Crema, 4 novembre 2017 - «Non ho parole». È sconsolato don Lorenzo Roncali, parroco di S. Bernardino, per il furto subìto giovedì sera, l’ultimo di una serie di episodi dopo le ingiurie di Halloween e della scorsa estate. Questa volta il sacerdote è finito nel mirino dei ladri. I malviventi sono entrati in casa, hanno rovistato e trovato i soldi raccolti in questi giorni, 9mila euro, prima di sparire nel nulla. «Di certo mi hanno controllato – racconta il parroco –. Sono rientrato alle 19 dal commissariato dove avevo denunciato le frasi irriguardose apparse nel quartiere. Inoltre, il circolo Mcl, che è nel mio stesso cortile, chiude un quarto d’ora prima. A quel punto i ladri hanno avuto via libera». I malviventi hanno forzato una finestra che dà su via Monte Nero, strada secondaria e poco frequentata e sono entrati nella casa del parroco.

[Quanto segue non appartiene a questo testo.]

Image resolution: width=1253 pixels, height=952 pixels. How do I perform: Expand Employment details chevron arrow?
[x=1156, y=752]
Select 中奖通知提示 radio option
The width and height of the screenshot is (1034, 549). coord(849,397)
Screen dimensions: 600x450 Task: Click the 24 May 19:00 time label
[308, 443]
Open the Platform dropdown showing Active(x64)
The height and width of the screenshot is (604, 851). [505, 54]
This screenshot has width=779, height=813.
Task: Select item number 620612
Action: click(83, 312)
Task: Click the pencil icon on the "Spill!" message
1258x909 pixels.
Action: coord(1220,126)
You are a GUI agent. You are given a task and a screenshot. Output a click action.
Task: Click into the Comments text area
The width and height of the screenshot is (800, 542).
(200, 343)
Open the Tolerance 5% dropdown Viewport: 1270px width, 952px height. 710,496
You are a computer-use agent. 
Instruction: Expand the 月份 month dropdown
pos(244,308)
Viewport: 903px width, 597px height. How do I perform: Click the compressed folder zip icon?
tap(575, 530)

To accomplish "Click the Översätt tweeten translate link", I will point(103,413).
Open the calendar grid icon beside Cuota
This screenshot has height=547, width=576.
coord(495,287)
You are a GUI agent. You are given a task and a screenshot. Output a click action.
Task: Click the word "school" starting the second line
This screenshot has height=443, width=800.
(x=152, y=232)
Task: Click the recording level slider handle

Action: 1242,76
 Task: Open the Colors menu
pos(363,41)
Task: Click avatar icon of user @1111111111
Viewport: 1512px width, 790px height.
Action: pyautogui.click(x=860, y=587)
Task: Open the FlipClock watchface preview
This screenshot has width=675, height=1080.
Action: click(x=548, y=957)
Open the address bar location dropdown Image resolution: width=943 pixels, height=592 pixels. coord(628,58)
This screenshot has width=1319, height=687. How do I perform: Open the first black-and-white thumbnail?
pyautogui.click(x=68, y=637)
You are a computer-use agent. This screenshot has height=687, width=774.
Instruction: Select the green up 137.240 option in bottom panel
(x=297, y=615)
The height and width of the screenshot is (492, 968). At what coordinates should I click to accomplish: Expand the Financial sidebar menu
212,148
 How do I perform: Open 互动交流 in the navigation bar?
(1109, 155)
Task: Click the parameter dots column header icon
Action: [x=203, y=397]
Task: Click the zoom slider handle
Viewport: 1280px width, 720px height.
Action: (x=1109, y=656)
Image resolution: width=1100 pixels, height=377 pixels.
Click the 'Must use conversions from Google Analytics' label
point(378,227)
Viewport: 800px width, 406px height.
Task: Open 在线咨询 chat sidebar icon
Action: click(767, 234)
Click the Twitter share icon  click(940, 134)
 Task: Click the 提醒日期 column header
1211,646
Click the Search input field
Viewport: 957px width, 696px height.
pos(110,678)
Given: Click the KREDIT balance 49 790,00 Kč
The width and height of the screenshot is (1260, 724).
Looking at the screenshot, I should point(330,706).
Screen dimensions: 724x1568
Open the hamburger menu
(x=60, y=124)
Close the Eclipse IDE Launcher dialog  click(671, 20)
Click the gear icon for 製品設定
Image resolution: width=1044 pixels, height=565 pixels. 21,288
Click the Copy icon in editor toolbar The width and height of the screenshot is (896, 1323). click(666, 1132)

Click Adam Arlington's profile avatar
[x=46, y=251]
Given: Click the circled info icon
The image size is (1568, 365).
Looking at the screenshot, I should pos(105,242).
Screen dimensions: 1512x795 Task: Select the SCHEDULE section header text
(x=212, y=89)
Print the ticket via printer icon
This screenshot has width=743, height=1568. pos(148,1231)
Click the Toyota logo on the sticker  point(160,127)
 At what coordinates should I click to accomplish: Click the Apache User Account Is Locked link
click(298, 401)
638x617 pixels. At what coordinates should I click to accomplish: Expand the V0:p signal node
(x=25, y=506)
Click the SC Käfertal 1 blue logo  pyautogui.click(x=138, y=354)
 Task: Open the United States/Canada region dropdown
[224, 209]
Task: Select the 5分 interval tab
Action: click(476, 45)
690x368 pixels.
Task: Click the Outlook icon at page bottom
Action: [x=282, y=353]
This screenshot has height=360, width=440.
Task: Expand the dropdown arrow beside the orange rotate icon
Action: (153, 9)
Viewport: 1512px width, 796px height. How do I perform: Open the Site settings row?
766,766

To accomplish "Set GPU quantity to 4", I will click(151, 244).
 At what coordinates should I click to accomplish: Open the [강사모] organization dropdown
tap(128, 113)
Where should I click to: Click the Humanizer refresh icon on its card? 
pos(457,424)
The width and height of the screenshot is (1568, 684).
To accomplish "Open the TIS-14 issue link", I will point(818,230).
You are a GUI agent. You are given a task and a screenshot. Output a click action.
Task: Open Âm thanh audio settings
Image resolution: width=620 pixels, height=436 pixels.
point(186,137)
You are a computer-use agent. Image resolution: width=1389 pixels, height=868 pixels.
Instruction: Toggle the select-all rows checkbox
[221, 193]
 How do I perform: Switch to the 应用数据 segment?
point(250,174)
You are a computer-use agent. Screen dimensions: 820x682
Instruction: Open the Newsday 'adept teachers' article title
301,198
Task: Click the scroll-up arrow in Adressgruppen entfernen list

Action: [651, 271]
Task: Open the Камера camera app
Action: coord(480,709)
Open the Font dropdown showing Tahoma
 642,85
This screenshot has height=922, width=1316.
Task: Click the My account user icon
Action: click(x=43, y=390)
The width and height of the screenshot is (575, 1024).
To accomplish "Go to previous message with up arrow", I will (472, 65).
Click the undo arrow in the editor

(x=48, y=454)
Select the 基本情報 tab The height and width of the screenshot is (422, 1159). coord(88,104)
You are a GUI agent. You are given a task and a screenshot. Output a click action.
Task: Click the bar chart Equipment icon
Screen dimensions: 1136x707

I banditi sapevano probabilmente dei soldi nascosti. E li hanno cercati con insistenza a giudicare dal disordine lasciato e dal fatto che non hanno preso altro. «I responsabili probabilmente erano al corrente dei soldi che avrei dovuto andare a depositare proprio questa mattina (ieri per chi legge) – riprende il parroco –. Penso che siano entrate diverse persone perché hanno buttato all’aria particolarmente il mio studio e la stanza della fotocopiatrice. Inoltre qualcuno è salito al piano superiore e ha sfondato la porta per entrare nella stanza che era del precedente parroco, don Natale (anche lui ha subito due furti, ndr). Anche qui hanno buttato all’aria tutto». Sono tempi durissimi per don Lorenzo, che nella notte di Halloween è stato vigliaccamente attaccato. Qualcuno ha seminato una serie di scritte nelle quali si invita il parroco ad andarsene, scritte accompagnate da disegni osceni che sono apparse tra il cimitero e via Vittorio Veneto. Il parroco comunque è amatissimo dalla comunità, che subito si è mobilitata, mostrandogli affetto e comprensione, oltre che scrivendogli numerosi messaggi di solidarietà. Don Lorenzo era già stato attaccato con delle scritte ingiuriose sul sagrato della chiesa ad agosto e pochi giorni dopo essere stato nominato parroco, due anni fa, altre scritte e disegni erano stati tracciati sui muri dell’oratorio, dipinti di fresco.